In [14]:
import numpy as np
import pandas as pd

from sklearn.datasets import load_diabetes
from sklearn.model_selection import train_test_split

In [15]:
X,y = load_diabetes(return_X_y=True)

In [16]:
print(X.shape)
print(y.shape)

(442, 10)
(442,)


In [17]:
X_train, X_test, y_train, y_test = train_test_split(X,y,test_size = 0.2, random_state = 2)

Batch Gradient Descent
Batch Gradient Descent is an optimization algorithm used to minimize the error (or loss) in machine learning models, particularly in regression problems. It works by updating the model parameters (like weights and bias) in the direction that reduces the loss function the most.


Concept:
In batch gradient descent, the algorithm uses the entire training dataset to compute the gradients before updating the parameters. This is different from stochastic and mini-batch gradient descent, which use smaller subsets of data.

In [33]:
# Creating a custom class for Linear Regression using Gradient Descent
class GDRegressor:

    # Constructor to initialize learning rate and number of training epochs
    def __init__(self, learning_rate=0.01, epochs=100):
        self.coef_ = None        # This will hold the feature coefficients (weights)
        self.intercept_ = None   # This will hold the bias/intercept
        self.lr = learning_rate  # Learning rate for gradient descent
        self.epochs = epochs     # Number of iterations for training

    # Fit method: used to train the model on given data
    def fit(self, X_train, y_train):
        # Initialize the intercept to 0
        self.intercept_ = 0

        # Initialize coefficients to 1 for all features (same shape as number of columns in X)
        self.coef_ = np.ones(X_train.shape[1])

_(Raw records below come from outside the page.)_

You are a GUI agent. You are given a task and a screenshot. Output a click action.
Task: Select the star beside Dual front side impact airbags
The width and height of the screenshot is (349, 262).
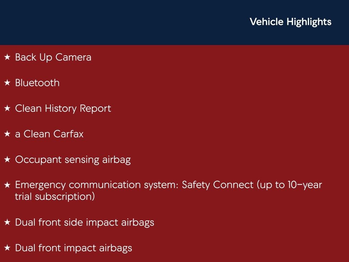click(x=7, y=222)

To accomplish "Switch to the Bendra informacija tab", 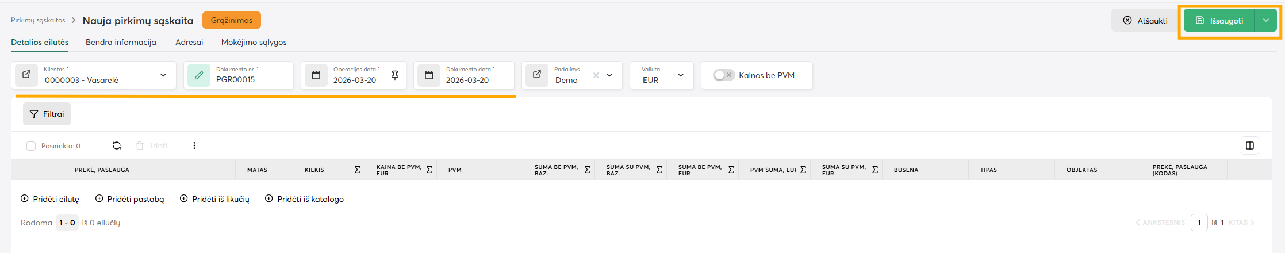I will (121, 42).
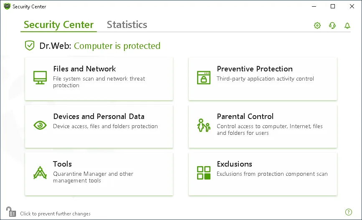Click the eye icon for Devices and Personal Data
The image size is (362, 220).
coord(40,125)
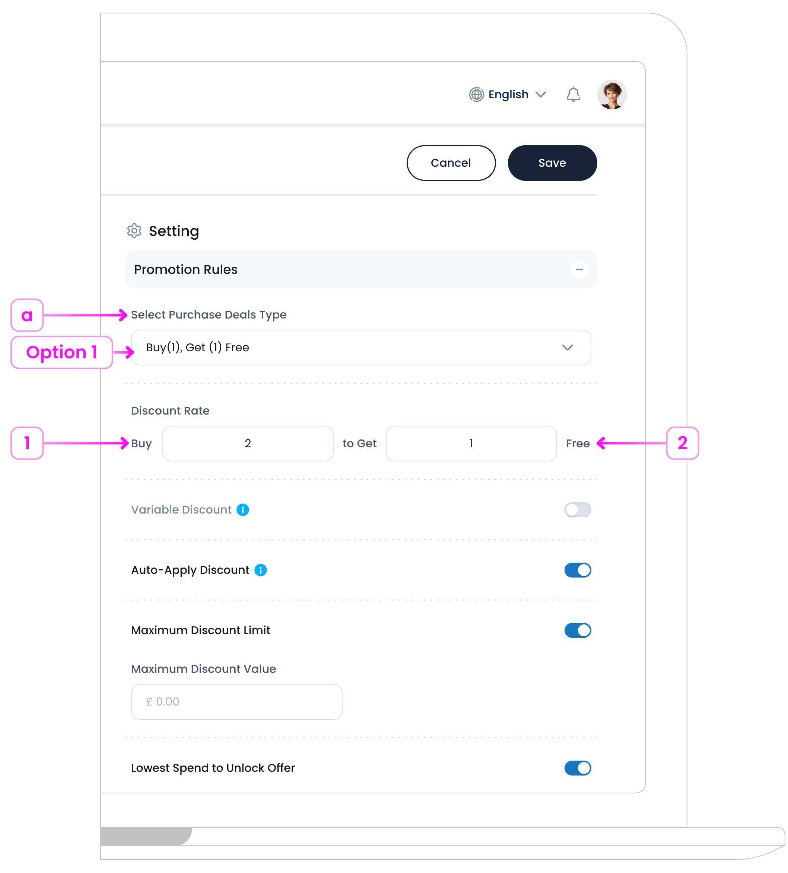Enable the Variable Discount toggle
This screenshot has width=788, height=873.
578,510
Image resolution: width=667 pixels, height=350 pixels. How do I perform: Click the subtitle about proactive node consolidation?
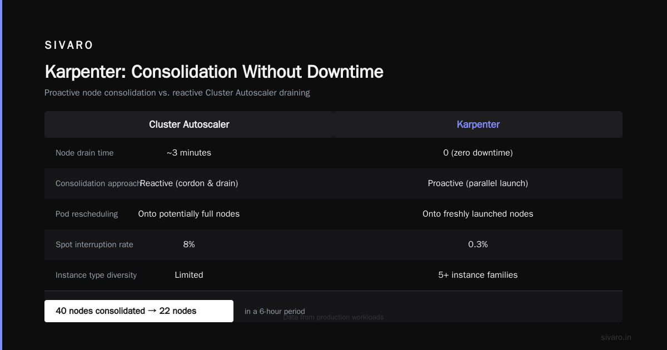(177, 93)
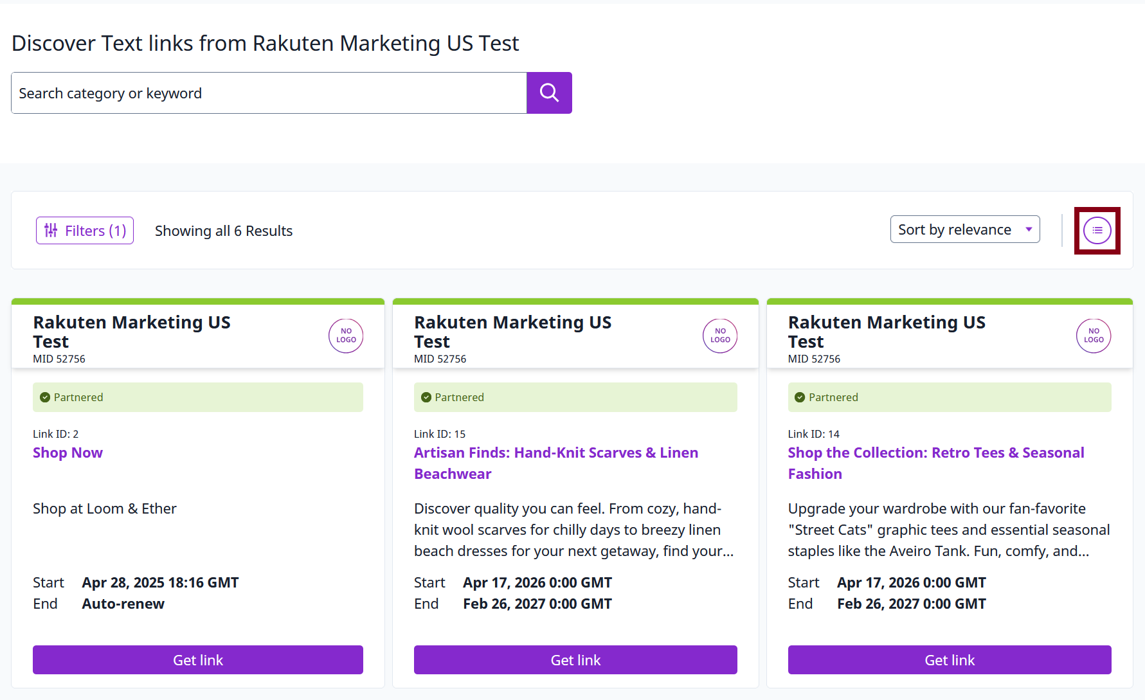Viewport: 1145px width, 700px height.
Task: Open Shop the Collection Retro Tees link
Action: coord(936,463)
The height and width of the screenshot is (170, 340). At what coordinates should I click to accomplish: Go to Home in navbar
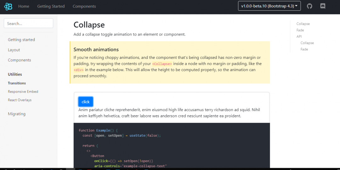point(24,6)
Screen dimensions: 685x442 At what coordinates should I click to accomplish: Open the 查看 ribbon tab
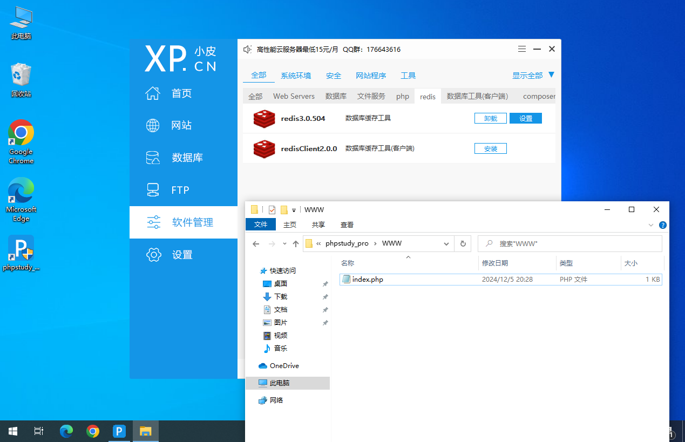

        # Loop through all epochs to update coefficients and intercept
        for i in range(self.epochs):

            # Predict the output using current weights and intercept
            y_hat = np.dot(X_train, self.coef_) + self.intercept_

            # Calculate derivative of loss with respect to intercept (mean of errors)
            intercept_derivative = -2 * np.mean(y_train - y_hat)

            # Update the intercept using gradient descent
            self.intercept_ = self.intercept_ - (self.lr * intercept_derivative)

            # Calculate derivative of loss with respect to each coefficient
            coef_derivative = -2 * np.dot((y_train - y_hat), X_train) / X_train.shape[0]

            # Update the coefficients using gradient descent
            self.coef_ = self.coef_ - (self.lr * coef_derivative)

    # Predict method: used to predict outputs for test data
    def predict(self, X_test):
        # Prediction is the dot product of X and learned coefficients plus the intercept
        return np.dot(X_test, self.coef_) + self.intercept_

In [29]:
gdr = GDRegressor(epochs=100, learning_rate=0.01)

In [30]:
gdr.fit(X_train, y_train)

In [31]:
y_pred = gdr.predict(X_test)